Irgendwo wäre es doch egoistisch Kinder zu machen ohne die Zukunft derer zu sichern

Das ist eine sehr rationale logische Konsequenz, wenn man erreichen möchte, dass das eigene Leben einen möglichst geringen negativen Einfluss auf die Umwelt erzeugt.

Leider geht das so hart gegen unsere Natur, dass es irgendwie andere sinnvolle Wege geben muss.
Aber wie schon angedeutet: Solch eine Haltung ist nur konsequent.

Ich stimme dir zu aber konsequentes Weiterdenken(!) der Idee läuft in massive ethische Probleme.

Die harmloseren Varianten davon:

- Sind Paare mit Kindern dann "Umweltsäue"? Oder ihre Kinder? [Stigmatisierung, erster Akt...]

Bei ausreichend großem Konsens über obigen Ansatz:

- Wie frei sind dann noch Entscheidungen relativ zu den Standards der eigenen peer group?

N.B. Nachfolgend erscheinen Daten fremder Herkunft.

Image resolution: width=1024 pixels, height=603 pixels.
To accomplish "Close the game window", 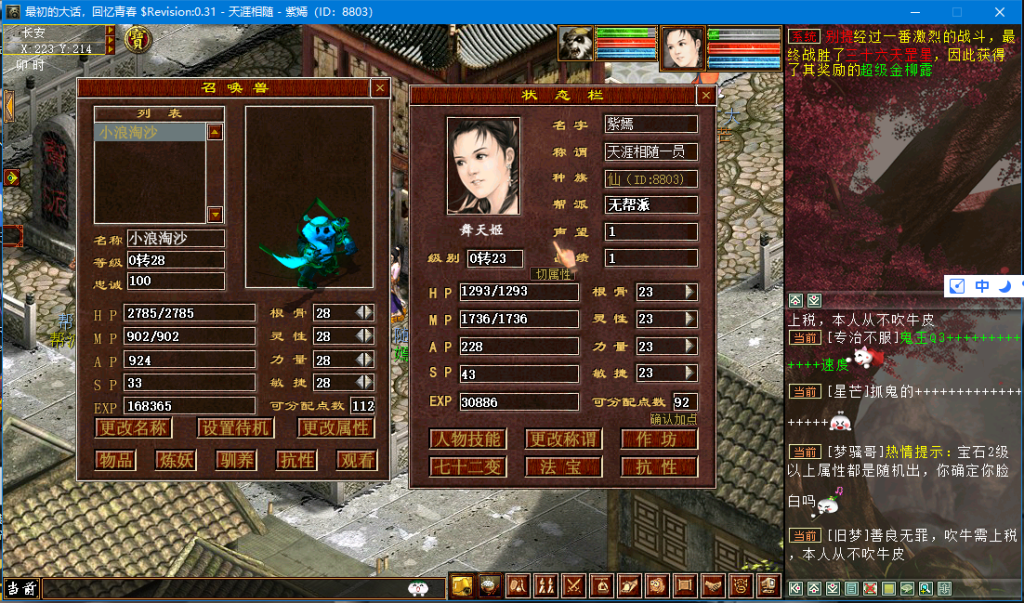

- Wird eine instututionelle/gesellschaftliche Regulation befürwortet? (Ein-Kind-Ehe) [Stigmatisierung, zweiter Akt...]

Extrem-Beispiel:

- die freie Entscheidung zum klimafreundlichen Suizid, um Ressourcen zu sparen

Im Kontext des Bildes habe ich mich auf die persönliche Entscheidung einer Einzelperson bezogen.

Die von dir genannten Probleme sind eher aus dem gesamtgesellschaftlichen Blickwinkel, den ich im Bezug auf das Bild aber etwas weit ausgeholt empfinde. Thematisch bin ich aber völlig bei dir.

Deine Punkte hier mit meiner Meinung durchzukauen hätte ich zwar einerseits Lust, aber hab dazu gerade weder Nerv noch Zeit :)

Kann ich verstehen. Keine Kinder wegen des Familienklimas würde aber mehr Sinn ergeben.